(Data for locating words and elements)
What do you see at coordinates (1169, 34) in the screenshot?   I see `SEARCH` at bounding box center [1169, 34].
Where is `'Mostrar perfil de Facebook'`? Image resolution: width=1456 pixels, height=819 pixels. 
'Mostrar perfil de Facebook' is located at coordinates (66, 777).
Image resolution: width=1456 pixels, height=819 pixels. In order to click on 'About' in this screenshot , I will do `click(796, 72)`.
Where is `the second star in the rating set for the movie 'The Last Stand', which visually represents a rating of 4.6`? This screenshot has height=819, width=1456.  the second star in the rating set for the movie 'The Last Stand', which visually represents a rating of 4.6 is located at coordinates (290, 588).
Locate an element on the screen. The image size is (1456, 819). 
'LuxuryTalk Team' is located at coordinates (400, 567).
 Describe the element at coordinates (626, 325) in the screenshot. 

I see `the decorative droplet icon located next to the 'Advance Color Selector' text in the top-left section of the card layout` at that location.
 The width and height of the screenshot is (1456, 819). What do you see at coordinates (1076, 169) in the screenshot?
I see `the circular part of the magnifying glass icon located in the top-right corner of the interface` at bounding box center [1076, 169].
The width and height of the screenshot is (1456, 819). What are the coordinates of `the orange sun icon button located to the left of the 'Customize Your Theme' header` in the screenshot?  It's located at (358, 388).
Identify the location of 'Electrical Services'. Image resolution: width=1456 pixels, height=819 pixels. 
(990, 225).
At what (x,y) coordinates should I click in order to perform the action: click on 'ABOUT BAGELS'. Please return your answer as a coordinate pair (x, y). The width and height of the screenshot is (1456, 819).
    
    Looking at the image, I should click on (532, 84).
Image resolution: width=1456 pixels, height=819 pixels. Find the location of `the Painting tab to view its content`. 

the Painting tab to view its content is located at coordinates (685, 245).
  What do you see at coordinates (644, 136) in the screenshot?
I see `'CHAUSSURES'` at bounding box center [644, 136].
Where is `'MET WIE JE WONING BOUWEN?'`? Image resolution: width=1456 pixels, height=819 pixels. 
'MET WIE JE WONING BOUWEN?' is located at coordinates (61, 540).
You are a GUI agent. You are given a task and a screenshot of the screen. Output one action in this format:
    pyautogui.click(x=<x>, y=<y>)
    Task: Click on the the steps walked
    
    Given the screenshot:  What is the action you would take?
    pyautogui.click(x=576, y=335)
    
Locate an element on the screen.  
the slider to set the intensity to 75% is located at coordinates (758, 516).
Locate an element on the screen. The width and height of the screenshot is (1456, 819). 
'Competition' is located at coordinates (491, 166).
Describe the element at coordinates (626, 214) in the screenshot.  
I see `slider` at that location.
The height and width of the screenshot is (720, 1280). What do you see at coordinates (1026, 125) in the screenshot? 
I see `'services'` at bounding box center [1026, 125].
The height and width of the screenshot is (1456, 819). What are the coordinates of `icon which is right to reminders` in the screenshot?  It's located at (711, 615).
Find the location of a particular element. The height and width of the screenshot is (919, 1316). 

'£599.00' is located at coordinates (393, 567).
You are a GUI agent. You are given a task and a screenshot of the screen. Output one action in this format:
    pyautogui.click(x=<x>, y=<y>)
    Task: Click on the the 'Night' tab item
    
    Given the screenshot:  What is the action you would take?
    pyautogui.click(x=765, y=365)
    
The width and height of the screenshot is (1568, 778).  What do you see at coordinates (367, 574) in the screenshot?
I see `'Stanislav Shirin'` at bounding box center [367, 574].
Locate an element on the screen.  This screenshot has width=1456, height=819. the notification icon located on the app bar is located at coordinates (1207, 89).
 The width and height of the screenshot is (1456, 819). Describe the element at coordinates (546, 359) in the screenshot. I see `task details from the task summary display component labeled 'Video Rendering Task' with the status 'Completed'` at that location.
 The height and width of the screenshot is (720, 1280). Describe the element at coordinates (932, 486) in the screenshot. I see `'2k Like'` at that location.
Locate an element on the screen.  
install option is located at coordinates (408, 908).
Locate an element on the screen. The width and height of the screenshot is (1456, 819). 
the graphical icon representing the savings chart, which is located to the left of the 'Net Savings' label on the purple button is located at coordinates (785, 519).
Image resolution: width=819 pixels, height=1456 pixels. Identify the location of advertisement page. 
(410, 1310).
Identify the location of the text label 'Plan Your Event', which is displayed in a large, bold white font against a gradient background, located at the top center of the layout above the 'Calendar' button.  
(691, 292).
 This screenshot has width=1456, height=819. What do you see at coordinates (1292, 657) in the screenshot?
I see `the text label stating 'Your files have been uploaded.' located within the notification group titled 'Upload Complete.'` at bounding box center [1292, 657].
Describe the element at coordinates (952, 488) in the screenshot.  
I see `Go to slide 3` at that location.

Work to complete
Can you list every line in the records above that contains the word "order"?

The solution
Image resolution: width=1456 pixels, height=819 pixels. In order to click on 'About' in this screenshot , I will do `click(796, 72)`.
At what (x,y) coordinates should I click in order to perform the action: click on 'ABOUT BAGELS'. Please return your answer as a coordinate pair (x, y). The width and height of the screenshot is (1456, 819).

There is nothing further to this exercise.